Read Grayling's Song Page 7


  Sylvanus tightened the saddlebags that clanked against the mule’s rough and dusty sides. “Shall we depart?”

  Grayling, Auld Nancy, Desdemona Cork, and Pansy looked at each other, at Sylvanus, and then back at each other. Finally Auld Nancy shrugged and nodded.

  As Sylvanus started to climb onto the mule, Grayling pulled on his tunic. “Do you not think,” she asked in a soft voice, “Auld Nancy might ride? Her bones pain her something fierce.”

  “Nay,” said Auld Nancy, with a shake of her head. “Better for the beast to carry Pansy. She is most pale and frail-looking of a sudden, though I cannot think why.”

  Pansy was to ride? Grayling thought that would be excellent, if only Pansy would ride elsewhere. Away. Anywhere but there.

  “Foolish coddling,” said Sylvanus, grabbing the mule’s lead. “The girl is young enough to be strong and hardy. As they say, ‘a new shoe lasts longer than an old.’ Why, in my day, we not only did not ride mules, we sometimes carried them on our shoulders, for animals were precious and to be cared for, whereas we teemed with young people.” He combed his beard thoughtfully with his fingers. “I remember once when I had two beasts to pack over the Hermantine Pass in winter—”

  “Enough,” Auld Nancy said, and she shook her broom at him. “Enough talk from you.
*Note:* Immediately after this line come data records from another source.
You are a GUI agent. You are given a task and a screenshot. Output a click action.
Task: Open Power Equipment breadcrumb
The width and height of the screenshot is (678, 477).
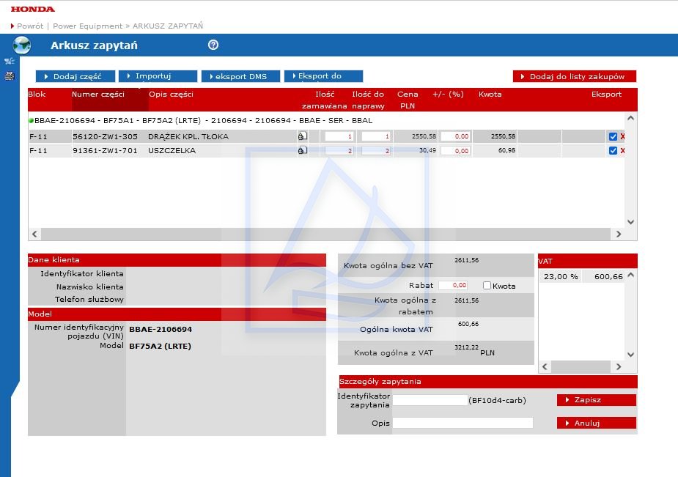pos(87,26)
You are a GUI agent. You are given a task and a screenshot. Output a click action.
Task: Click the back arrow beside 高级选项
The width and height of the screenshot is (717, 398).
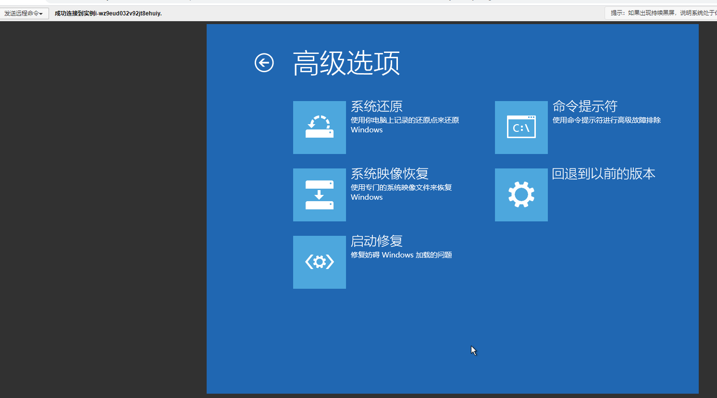(264, 63)
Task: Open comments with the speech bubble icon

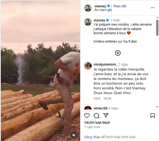Action: [x=96, y=115]
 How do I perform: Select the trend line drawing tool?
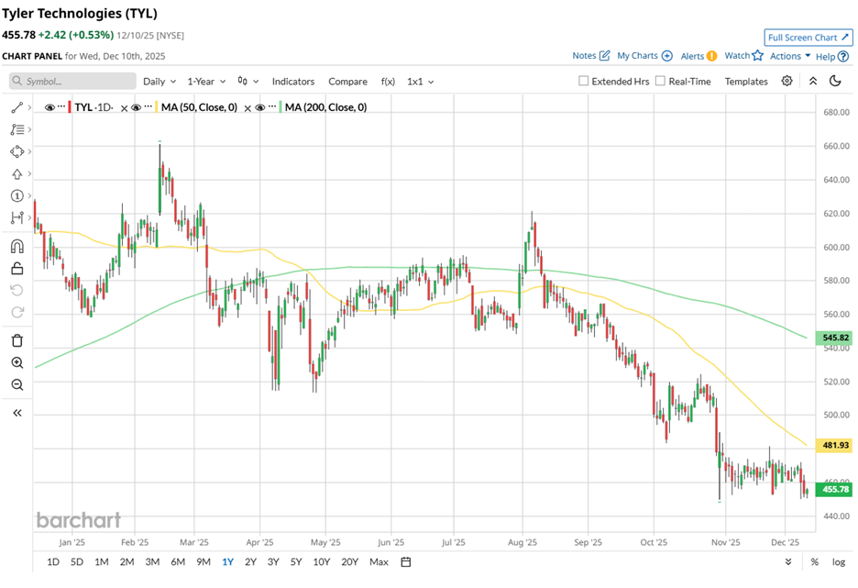(17, 107)

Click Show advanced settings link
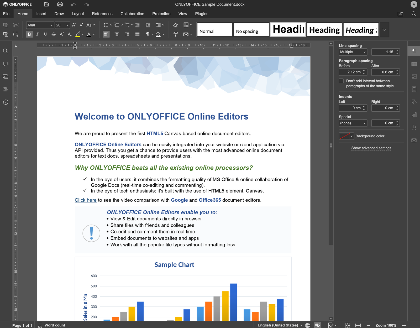tap(371, 148)
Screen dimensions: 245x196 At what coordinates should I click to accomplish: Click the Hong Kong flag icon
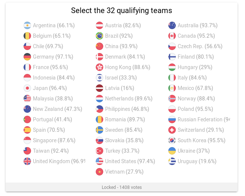pyautogui.click(x=99, y=67)
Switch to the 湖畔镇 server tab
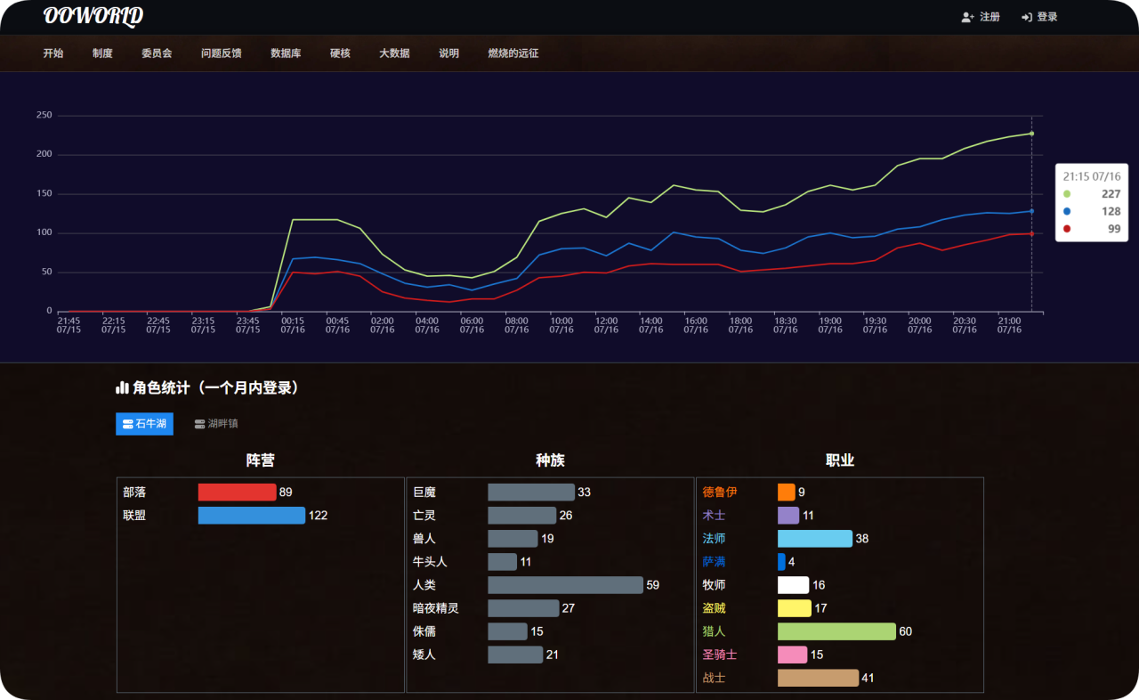The height and width of the screenshot is (700, 1139). tap(216, 424)
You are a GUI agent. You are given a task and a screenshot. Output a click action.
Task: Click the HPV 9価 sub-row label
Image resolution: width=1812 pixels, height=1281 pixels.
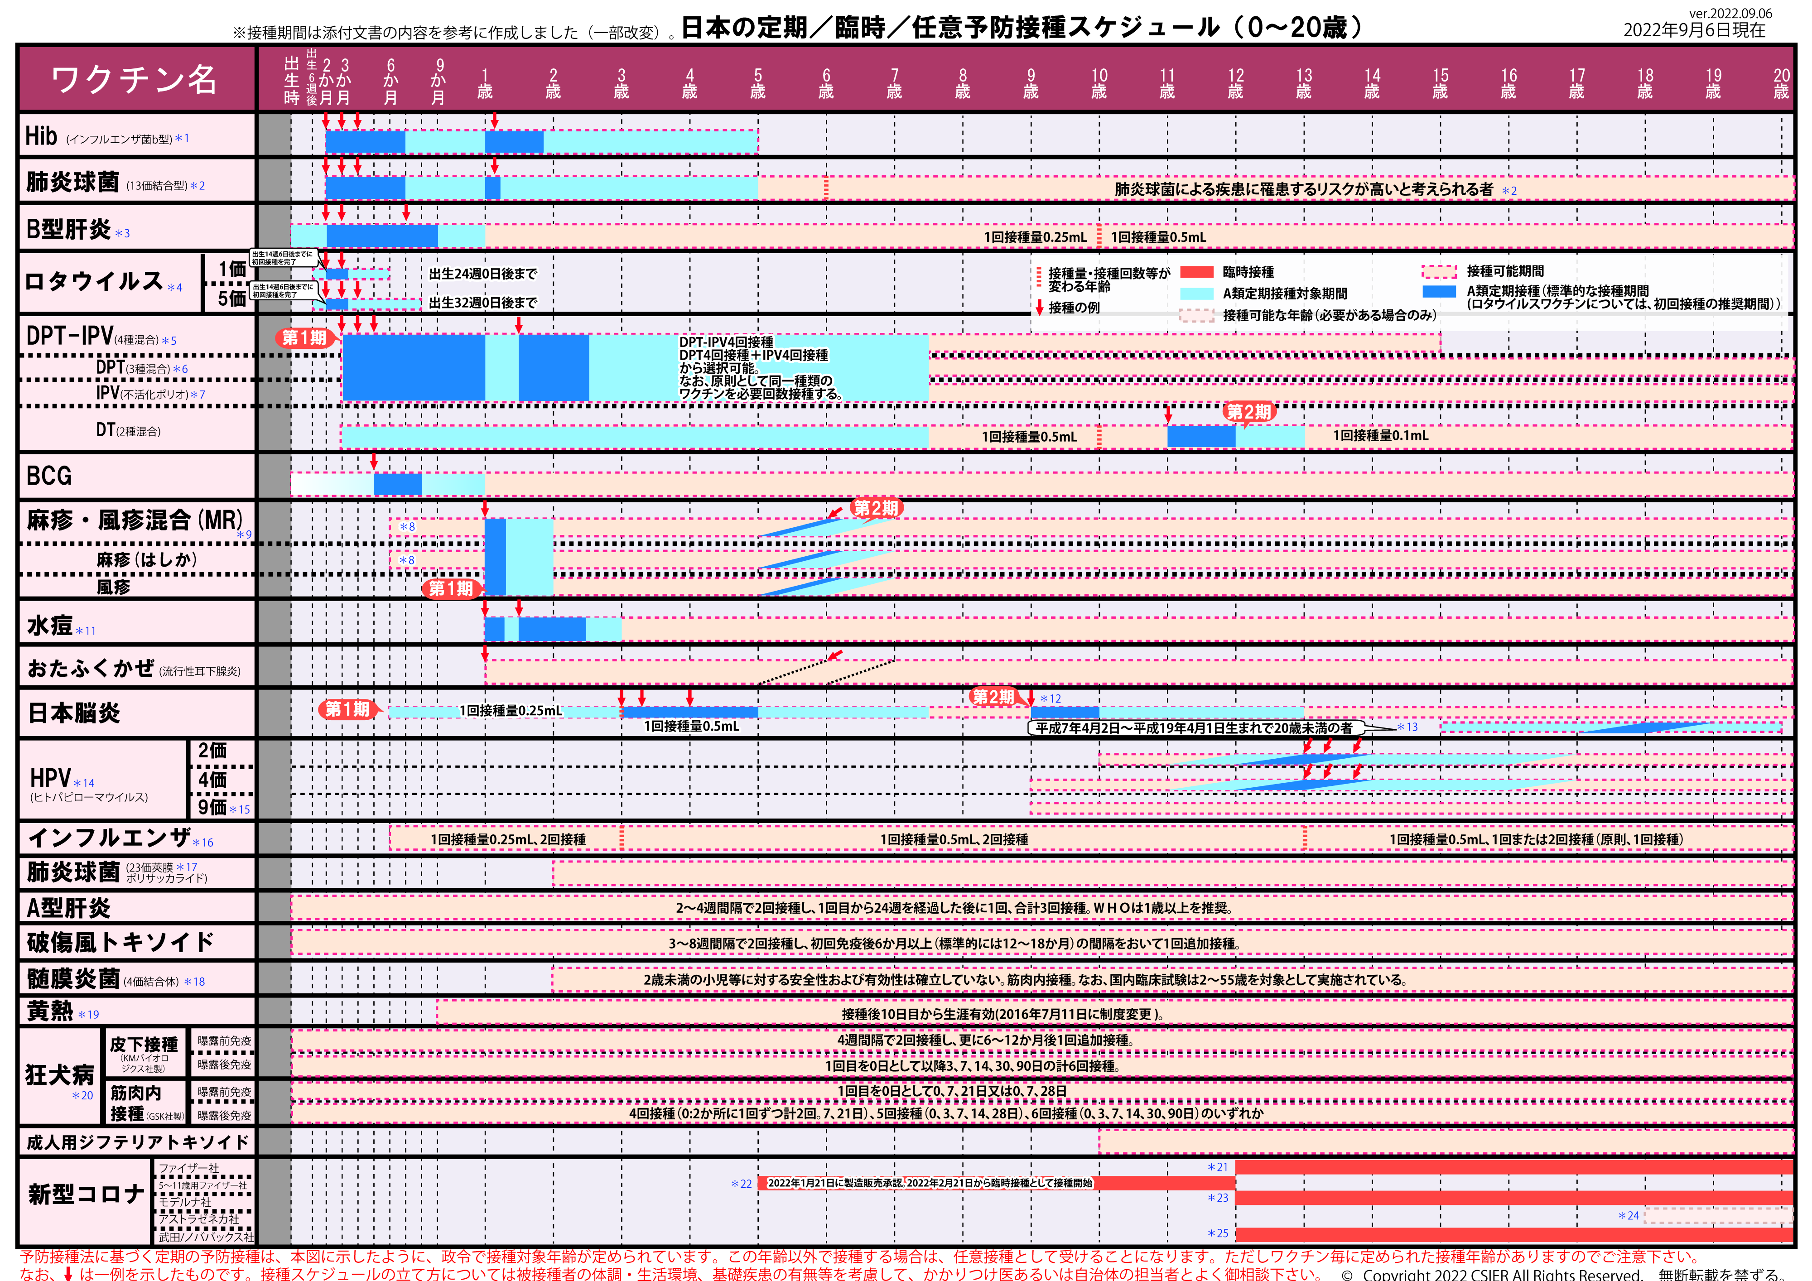[213, 807]
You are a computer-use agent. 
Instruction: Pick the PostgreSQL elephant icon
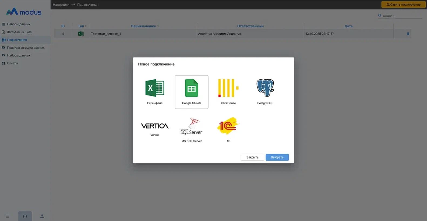pyautogui.click(x=265, y=88)
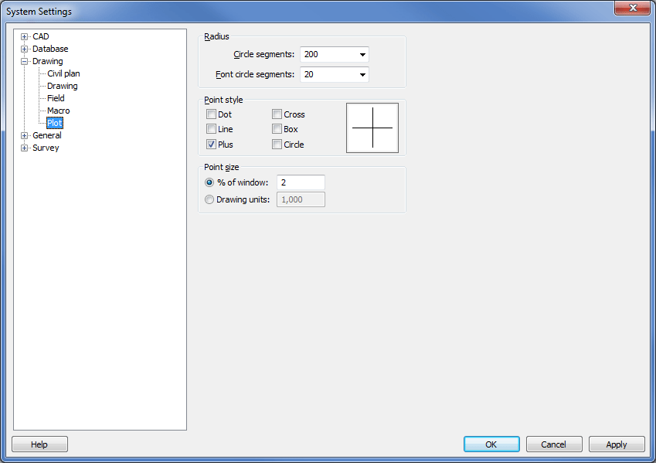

Hailstones and thunder clouds! I don’t know if you have more words or more tears, but they both try my patience.”

  Sylvanus scowled while Pansy climbed onto the mule. “What be in here?” Pansy asked, poking the saddle-bags. “They do be lumpy and uncomfortable under a rider.”

  “Leave off my belongings, wretched girl,” said Sylvanus, and he swatted her hands away. Pansy snorted and settled onto the mule’s back.

  Auld Nancy was right, Grayling thought. Pansy definitely ailed. She’d lost her rosy plumpness. Her eyes were ringed with shadows, and she hadn’t whined or mentioned food in minutes.

  As they left, Grayling turned to take a last look at the flowers Sylvanus had conjured. The bush was black and blighted, the lovely blooms shriveled. “Magic always has a price,” said Auld Nancy.

  Grayling turned away, took a deep breath, and once more sang to her grimoire. The grimoire sang back. “Hurry. This way,” she said to her companions, and they followed her, heading away from the sunrise—west, the grimoire sang them ever west.

  Their steps grew slower as the morning wore on, and now and then one of them stopped to rub one sore body part or another. Every sound made Grayling startle and look around, but other travelers were few and none seemed apt to threaten them.

  By late morning, the sun had dried her cloak a bit, but the sun beat fiercely on the back of her neck. She envied Auld Nancy the protection of her wimple. Finally she unloosed her braid and let her hair hang down her back to cover and cool her.

  On and on they walked, on and on. The morning turned to bright afternoon, and the sun shone in Grayling’s face. She had no hair there to let down. Maybe she could grow her eyebrows long enough to cover her. She snorted at the image and slowed down to walk next to Auld Nancy. “You can command the rain,” she said to the old woman. “Can you then make clouds to cover the sun? My face is sizzling like a sausage in a fry pan.”

  Auld Nancy shook her head. “Belike any magic will call attention to us.”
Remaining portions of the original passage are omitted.